Like anything else in nature, galaxies have structure. The Milky Way is a spiral galaxy and has three main features: the bulge, the disk, and the halo. The galactic bulge is right in the middle and is practically a giant bubble filled to the brim with stars. In the very, very center, there is an enormous black hole that keeps all the stars together with gravity. The disk is where most of the other stars live, and *surprise* it looks like a disk (or plate, or frisbee, or any other flat round thing). The halo surrounds the disk and is mostly empty space, with a few pockets of stars. If we could jump outside of the galaxy and look at it edge-on, it would look something like this diagram:


The Milky Way is called a spiral galaxy because all of the stars rotate around the central black hole. Some stars move slower than others and they clump together in giant ‘arms’. If you took an octopus and spun the poor thing, it would look a little like a top view of a spiral galaxy. That being said, I do not suggest spinning any octopodes.

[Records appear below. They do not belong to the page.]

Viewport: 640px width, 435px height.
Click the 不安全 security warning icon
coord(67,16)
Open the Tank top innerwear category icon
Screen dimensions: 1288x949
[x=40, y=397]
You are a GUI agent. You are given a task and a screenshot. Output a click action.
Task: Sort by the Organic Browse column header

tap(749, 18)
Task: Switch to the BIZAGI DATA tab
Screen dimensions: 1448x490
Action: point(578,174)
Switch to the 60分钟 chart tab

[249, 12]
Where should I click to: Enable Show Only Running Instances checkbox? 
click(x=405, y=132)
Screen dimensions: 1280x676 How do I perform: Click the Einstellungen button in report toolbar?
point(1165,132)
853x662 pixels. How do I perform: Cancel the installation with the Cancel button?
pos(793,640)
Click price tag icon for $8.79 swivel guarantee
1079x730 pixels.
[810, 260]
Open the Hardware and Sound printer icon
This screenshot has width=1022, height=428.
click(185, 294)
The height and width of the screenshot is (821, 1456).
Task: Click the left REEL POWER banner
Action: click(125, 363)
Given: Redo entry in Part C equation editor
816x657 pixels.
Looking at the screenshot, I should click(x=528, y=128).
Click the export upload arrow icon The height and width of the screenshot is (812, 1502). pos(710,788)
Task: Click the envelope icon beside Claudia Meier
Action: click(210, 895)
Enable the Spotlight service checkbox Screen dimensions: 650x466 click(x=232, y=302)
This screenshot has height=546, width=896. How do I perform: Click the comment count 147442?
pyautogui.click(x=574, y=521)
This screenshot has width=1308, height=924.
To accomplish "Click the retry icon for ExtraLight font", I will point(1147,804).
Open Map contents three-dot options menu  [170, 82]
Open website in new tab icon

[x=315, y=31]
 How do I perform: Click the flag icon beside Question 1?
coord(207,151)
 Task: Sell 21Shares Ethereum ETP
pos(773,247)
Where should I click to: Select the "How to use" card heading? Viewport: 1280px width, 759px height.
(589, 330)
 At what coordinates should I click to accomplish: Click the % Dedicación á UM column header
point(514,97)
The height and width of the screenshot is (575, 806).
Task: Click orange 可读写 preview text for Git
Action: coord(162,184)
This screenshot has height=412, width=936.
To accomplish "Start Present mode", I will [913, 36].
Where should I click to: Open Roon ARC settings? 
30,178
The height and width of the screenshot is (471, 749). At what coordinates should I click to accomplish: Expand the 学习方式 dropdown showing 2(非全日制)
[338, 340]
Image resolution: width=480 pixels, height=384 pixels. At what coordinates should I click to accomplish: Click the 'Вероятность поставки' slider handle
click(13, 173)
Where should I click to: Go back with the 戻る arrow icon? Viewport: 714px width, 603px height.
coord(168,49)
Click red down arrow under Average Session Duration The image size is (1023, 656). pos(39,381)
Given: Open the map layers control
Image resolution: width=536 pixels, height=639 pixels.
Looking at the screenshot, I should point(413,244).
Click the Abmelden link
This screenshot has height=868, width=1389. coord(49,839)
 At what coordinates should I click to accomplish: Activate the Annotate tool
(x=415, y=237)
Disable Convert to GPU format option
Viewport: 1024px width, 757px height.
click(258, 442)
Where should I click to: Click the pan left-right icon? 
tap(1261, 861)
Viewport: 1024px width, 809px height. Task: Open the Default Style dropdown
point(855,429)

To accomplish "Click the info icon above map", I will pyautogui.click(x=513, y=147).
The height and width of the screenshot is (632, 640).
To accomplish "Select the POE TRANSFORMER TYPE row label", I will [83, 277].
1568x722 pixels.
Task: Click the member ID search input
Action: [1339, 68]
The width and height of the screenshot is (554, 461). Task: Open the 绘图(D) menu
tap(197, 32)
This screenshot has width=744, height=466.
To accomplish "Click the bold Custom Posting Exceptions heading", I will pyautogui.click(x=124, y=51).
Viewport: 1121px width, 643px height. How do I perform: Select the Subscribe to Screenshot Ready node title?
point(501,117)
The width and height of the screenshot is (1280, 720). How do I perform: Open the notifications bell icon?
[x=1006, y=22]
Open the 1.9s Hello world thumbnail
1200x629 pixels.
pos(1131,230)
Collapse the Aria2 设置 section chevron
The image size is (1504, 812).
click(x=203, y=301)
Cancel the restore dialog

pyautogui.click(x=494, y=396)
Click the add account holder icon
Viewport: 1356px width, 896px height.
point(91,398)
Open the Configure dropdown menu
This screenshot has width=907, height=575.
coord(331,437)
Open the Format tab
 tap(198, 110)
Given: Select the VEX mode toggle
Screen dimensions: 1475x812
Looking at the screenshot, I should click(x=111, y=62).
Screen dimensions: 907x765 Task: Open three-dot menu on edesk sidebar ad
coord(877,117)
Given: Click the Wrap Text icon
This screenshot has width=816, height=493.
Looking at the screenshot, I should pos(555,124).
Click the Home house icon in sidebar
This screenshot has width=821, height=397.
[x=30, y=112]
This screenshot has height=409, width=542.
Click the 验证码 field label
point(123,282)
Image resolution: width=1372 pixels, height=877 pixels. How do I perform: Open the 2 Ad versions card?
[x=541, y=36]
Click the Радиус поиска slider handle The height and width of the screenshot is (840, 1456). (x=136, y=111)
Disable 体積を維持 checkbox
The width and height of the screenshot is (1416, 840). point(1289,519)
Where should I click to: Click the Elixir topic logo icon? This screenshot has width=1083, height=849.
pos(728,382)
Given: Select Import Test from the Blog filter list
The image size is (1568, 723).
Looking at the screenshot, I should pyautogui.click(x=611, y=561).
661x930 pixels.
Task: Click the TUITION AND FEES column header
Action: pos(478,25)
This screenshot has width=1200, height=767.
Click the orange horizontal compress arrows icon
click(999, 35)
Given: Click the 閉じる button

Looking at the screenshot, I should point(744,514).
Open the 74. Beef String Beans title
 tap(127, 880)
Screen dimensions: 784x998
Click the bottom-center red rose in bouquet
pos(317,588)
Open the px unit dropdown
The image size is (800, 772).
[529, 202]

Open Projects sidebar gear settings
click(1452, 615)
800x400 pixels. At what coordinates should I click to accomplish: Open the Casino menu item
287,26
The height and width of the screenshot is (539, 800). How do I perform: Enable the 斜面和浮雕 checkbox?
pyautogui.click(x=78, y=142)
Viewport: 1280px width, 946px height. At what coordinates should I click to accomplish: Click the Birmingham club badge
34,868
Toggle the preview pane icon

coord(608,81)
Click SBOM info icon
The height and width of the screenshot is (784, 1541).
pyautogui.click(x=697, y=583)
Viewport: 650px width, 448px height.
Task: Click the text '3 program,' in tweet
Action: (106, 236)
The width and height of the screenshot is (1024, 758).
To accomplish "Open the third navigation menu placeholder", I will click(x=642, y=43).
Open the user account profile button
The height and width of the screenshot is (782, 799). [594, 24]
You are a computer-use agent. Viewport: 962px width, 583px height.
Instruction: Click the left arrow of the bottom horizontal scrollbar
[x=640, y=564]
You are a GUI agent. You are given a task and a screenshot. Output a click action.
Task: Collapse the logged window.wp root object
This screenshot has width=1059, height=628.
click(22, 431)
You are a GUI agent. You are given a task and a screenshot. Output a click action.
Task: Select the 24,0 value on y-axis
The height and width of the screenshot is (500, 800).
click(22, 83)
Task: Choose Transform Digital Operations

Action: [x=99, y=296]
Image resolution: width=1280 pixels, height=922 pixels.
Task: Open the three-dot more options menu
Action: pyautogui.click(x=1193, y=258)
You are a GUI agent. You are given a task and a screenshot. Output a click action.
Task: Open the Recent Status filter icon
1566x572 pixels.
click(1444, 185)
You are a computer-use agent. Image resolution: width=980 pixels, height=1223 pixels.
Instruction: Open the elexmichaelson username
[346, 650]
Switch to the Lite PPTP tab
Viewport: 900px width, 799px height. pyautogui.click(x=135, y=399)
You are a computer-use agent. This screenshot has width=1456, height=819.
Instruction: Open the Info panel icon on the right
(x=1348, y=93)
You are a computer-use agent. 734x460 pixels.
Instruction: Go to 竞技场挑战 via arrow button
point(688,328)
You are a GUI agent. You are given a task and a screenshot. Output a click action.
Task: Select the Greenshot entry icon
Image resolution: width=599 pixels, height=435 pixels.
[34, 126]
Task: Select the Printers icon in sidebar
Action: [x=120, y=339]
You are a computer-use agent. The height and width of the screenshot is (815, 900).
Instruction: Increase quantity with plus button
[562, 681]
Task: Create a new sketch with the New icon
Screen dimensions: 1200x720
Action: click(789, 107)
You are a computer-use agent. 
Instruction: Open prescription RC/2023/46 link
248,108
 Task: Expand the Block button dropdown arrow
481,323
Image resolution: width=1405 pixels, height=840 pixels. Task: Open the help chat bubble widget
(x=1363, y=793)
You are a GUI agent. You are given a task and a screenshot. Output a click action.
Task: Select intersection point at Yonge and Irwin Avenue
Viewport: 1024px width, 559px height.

So I made this somewhat absurd claim that our galaxy is like a giant lake, and I’d like to start building my argument. Those spinning stars and spiral arms? They look like a whirlpool. I don’t know if lakes actually have whirlpools or if that’s an ocean sort of thing, but let's ignore that for the time being.


Water whirlpool = spiral galaxy. Just look at them! I know the pictures I picked out are a little silly because the galaxy and whirlpool are spinning in opposite directions, but we can just pretend that I’m better at googling images than I actually am and that everything lines up perfectly.



Another piece of evidence: there are about 100,000 million stars in the Milky Way. That’s a lot. You know what else there’s a lot of? Water molecules in a lake. BOOM *drops mic*. I rest my case.


If that wasn’t compelling enough evidence for you, we can also look at the disk wiggles. Now, I know that sounds…. weird, but that’s actually what they are called. In the disk, starting closer to the center and going out towards the edge, there are a bunch of stars in the north, then a bunch of stars in the south, more stars in the north again, and finally another conglomerate in the south. Astrophysicists call them wiggles, but I think ripples fit better. 'Cause that’s what they look like. If you drop a rock into water, you get waves, and these wiggles (ripples) in the Milky Way disk look almost exactly the same. In fact, we theorize that some other galaxy was the giant rock that created our waves.



The wiggles each have a fancy name: the Near North Structure, the South Middle Structure, the Monoceros Ring, and the Tri-Andromeda Ring. Waves on a lake or in the ocean don’t last long enough for us to name them, but wiggles in the galaxy work a little differently. First off, the Milky Way is a bit bigger than your average lake. If you laid out a trillion copies of the Pacific ocean, the Milky Way would still be wider. I think we can also agree that your average star is larger than a water molecule. Since everything in the galaxy is so large and far apart, it takes a long time for features to form or dissipate.


Here’s another weird thing: the South Middle Structure dips nearly twice as much as the Near North Structure rises. Ripples don’t do that. They tend to dip nearly as much as their neighbor rises, with a decrease in height as you move further away from the impact site. Based on the shape of the wiggles, it would seem like that impact site is close to the galactic center, but the large South Middle Structure is further out than the small Near North Structure. Though it is possible that all of these characteristics could be explained by one single in-falling galaxy, the Sagittarius Dwarf galaxy in particular, there could be other factors at play.


For example: the Large Megallanic Cloud (LMC). The name is a bit misleading. LMC is actually a galaxy 1/10th the size of the Milky Way, and it’s just chilling as it follows us around. LMC isn’t the closest galaxy to us, but between the distance and size, it has a pretty large effect on the Milky Way itself. Even though our galaxy has so much gravity that it attracts other galaxies like LMC, stars within the Milky Way still want to move closer to the LMC. Think moths to a flame, or those little green aliens in Toy Story reaching for The Claw. It’s possible that the LMC or another orbiting galaxy could be ‘pulling’ the wiggles out of the disk and warping their shape.


Now, I know your average lake doesn’t have other lakes orbiting or falling into it, but the Milky Galaxy and lakes definitely share some features. They’ve got lots of stuff in them. Whirlpools and spiral galaxies are practically synonyms. And, hello, the Milky Way has ripples. What’s more water-like than ripples?